Estratto della pagina:
-=-=-
Trump chiede una deroga per le aziende americane sulle norme ambientali europee. La UE dovrebbe cambiarle, ma ora non può cedere agli USA
Non gli è bastato imporre dazi al 15% alle merci europee che varcano il confine USA. Ora Trump (tornato alla carica anche con la Cina imponendo l’aumento del 100% delle tariffe contro le restrizioni di Pechino al commercio delle terre rare) vuole che la UE non consideri valide per le aziende americane che operano in Europa le norme ambientali che ha già imposto a quelle europee.
Tutte norme, spiega Giuliano Noci, prorettore del Polo territoriale cinese del Politecnico di Milano, che in realtà Bruxelles farebbe bene a rivedere perché penalizzano le imprese del Vecchio continente, ma che ora sarebbe meglio non toccare per non darla vinta al presidente USA. Il pericolo, infatti, è che subito dopo alzi ancora la posta facendo richieste ancora più pesanti all’Europa.
La UE deve rendersi conto che i rapporti con gli Stati uniti sono cambiati e che deve guardare ad altri mercati, quello dell’Asia, ma anche l’Africa. Il legame commerciale con gli Usa non deve essere spezzato, ma vanno allargati gli orizzonti.
Gli USA hanno chiesto alla UE di esentare le aziende americane dal rispetto delle normative ambientali previste dalla legislazione europea. Di togliere, insomma, i “dazi climatici”, i requisiti Cosiddetti Csddd. Da dove nasce questa richiesta?
Nella dinamica trumpiana è una richiesta logica. E non riguarda soltanto il tema ambientale, ma anche quello digitale: il presidente USA vorrebbe che venissero azzerati anche il Digital Market Act e Digital Service Act, sostenendo che l’Europa sta ostacolando le imprese americane usando la leva della normativa. Da questo punto di vista il ragionamento è sbagliato perché le norme europee non sono rivolte alle imprese americane, ma a tutto il mondo.
Come deve rispondere la UE?
Non condivido quello che sta facendo Bruxelles sul fronte ambientale, perché sta penalizzando le imprese europee sottoponendole a un oggettivo svantaggio comparato rispetto ad altri Paesi fuori dall’Unione. Se le togliesse in questo momento, però, assecondando le richieste di Trump, gli Usa alzerebbero ancora la posta e chiederebbero di più. Da un punto di vista negoziale l’Europa ha a che fare con un attore che conosce solo il linguaggio della forza: se molla rischia che il giorno dopo Trump metta i dazi al 50%. Paradossalmente, la UE farebbe un favore a se stessa togliendo certe norme, ma non deve farlo adesso perché con gli Stati Uniti sarebbe controproducente.
La prima risposta europea, arrivata per bocca del vice portavoce della Commissione Olof Gill, è stata negativa, ma nel recente accordo sui dazi al 15% si parlava di un impegno europeo rispondere alle preoccupazioni USA sui requisiti ambientali delle aziende. Ora rischiamo una nuova stretta di Trump sulle tariffe?
-=-=-
Dati forniti:
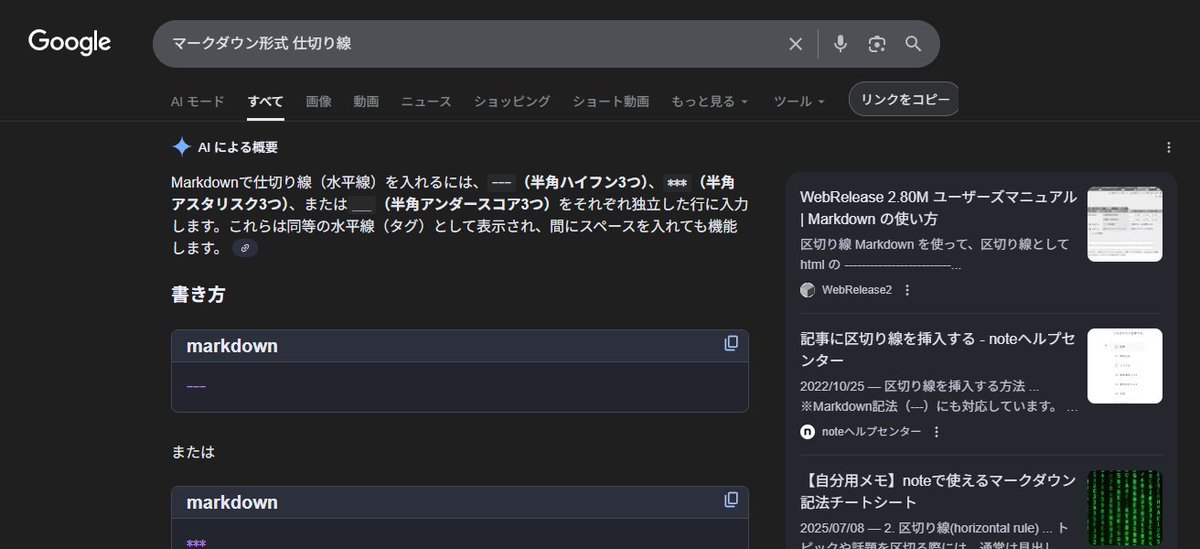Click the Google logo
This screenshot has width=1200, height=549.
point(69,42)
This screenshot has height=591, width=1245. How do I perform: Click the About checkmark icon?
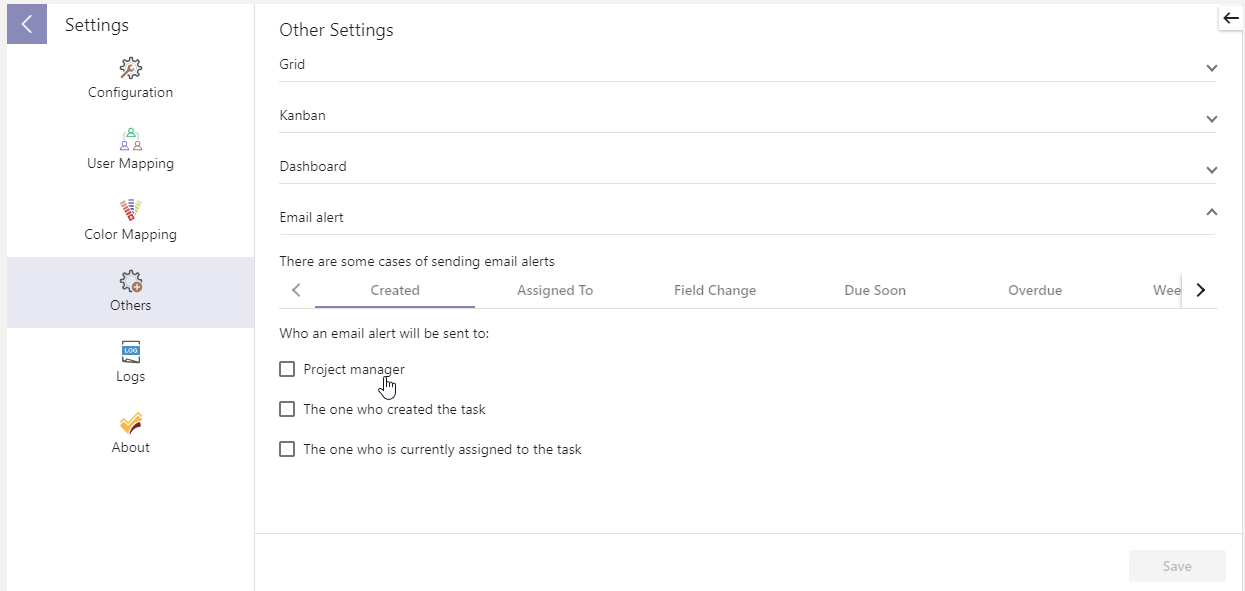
-=-=-
Cose da fare:
- A) Nell'articolo su Trump e le norme ambientali europee, quale incarico ricopre Giuliano Noci?
- B) Riporta parola per parola il brano dell'articolo su Trump e le norme ambientali europee che si apre con le parole contenenti "Non condivido quello" e si chiude con "Uniti sarebbe controproducente.".
Le righe non hanno alcun ruolo in questo lavoro.

Risposte finali:
- A) È prorettore del Polo territoriale cinese del Politecnico di Milano.

- B)
Non condivido quello che sta facendo Bruxelles sul fronte ambientale, perché sta penalizzando le imprese europee sottoponendole a un oggettivo svantaggio comparato rispetto ad altri Paesi fuori dall’Unione. Se le togliesse in questo momento, però, assecondando le richieste di Trump, gli Usa alzerebbero ancora la posta e chiederebbero di più. Da un punto di vista negoziale l’Europa ha a che fare con un attore che conosce solo il linguaggio della forza: se molla rischia che il giorno dopo Trump metta i dazi al 50%. Paradossalmente, la UE farebbe un favore a se stessa togliendo certe norme, ma non deve farlo adesso perché con gli Stati Uniti sarebbe controproducente.